Legislative elections were held in Macau on 17 September 2017 according to the provisions of the Basic Law of Macau. Out of a total of 33 seats, 14 were directly elected by universal suffrage under the highest averages method, while 12 were voted on from the Indirect election, and 7 from nomination by the chief executive.

==Background==
Formerly a Portuguese colony, Macau has been a Special Administrative Region within China since 1999. As a Special Administrative Region it is entitled to a high degree of autonomy from the mainland Chinese legal system through the year 2050, although China represents the city on foreign policy matters. Macau's economy is based primarily on its status as a tech and financial sector, as well as its internationally famous casino industry.

The previous legislative elections took place in 2013. The pro-establishment camp ACUM, led by Chan Meng Kam, received 18.02% votes with 3 seats, and the next largest party, the pro-democracy camp ANMD+APMD, led by António Ng, received 15.73% of the votes with 2 seats while the pro-establishment camp UGM received 11.09% with 2 seats. Due to the characteristics of the Macau election system, only 14 members are directly elected. On 10 July 2017 twenty-five parties have submitted their nominations for the direct election including current incumbents (Ho Ion Sang, António Ng Kuok Cheong, José Pereira Coutinho, Leong Veng Chai, Song Pek Kei, Si Ka Lon, Wong Kit Cheng, Au Kam San, Angela Leong On Kei, Lei Cheng I, Melinda Chan Mei Yi, Zheng Anting, Mak Soi Kun) and new candidates.

==Electoral system==

Macau's direct electoral system is based around proportional representation, with elections carried out through a closed party-list balloting system. This means that each geographic electoral district has multiple members, with the number of its seats filled by each competing party determined by the proportion of the vote that party receives. Parties nominate a slate of candidates (generally, one per seat in each district where the party is competing). After the election, party leaders decide who from the slate will fill the party's legislative seats.

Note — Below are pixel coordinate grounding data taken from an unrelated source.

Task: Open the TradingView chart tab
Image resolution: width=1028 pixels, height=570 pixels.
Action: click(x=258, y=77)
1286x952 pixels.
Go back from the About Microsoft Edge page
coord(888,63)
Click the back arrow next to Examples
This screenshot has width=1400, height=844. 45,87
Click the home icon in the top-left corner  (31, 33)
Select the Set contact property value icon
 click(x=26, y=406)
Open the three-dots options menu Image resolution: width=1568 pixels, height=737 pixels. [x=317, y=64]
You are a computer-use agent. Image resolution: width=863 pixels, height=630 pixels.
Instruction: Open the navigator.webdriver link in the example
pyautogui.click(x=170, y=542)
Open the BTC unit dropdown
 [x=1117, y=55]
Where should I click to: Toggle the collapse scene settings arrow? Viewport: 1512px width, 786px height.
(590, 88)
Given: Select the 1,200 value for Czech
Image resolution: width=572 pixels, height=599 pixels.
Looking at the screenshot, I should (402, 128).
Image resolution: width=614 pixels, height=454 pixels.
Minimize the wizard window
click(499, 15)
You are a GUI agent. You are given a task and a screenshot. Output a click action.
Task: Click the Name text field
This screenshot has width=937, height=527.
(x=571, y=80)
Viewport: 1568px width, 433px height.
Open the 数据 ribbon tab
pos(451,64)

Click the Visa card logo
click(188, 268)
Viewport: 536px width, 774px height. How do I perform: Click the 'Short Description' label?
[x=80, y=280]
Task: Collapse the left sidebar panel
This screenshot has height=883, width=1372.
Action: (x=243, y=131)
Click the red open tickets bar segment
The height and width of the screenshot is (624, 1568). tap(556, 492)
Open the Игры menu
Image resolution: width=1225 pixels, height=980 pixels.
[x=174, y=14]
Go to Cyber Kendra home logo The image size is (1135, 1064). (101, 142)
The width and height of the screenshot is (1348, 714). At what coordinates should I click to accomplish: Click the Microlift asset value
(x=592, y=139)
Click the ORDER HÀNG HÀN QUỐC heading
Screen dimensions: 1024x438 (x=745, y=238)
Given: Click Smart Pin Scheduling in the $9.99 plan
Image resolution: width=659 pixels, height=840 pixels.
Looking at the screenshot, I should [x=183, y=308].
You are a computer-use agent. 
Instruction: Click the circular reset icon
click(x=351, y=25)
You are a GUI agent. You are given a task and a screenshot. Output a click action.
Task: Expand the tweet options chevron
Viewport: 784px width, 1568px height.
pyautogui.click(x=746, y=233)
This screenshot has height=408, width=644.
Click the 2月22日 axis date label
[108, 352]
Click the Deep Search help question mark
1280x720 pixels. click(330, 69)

Shortly before usual campaign period for the 2013 elections, the Electoral Affairs Commission of Macau banned the use of commercial advertising by election candidates. The new election rules stipulate that candidates should not carry out activities that could influence voters in the two-month period between their registration and the start of the campaign period on August 31. Commercial advertising is barred from most public areas, except those specially designated by the government. Even in areas where campaigning is permitted, it is still limited to a 14-day official campaign period. These restrictions are intended to limit the advertising advantage of wealthy business interests. However, they have been criticized for limiting the amount of canvassing candidates with less money can do, thus encouraging clientelistic bloc voting where parties simply strike deals with associations, business interests and community leaders to turn out assured votes in their favor. Working around the rules, candidates resorted to using loudspeakers to promote their campaigns.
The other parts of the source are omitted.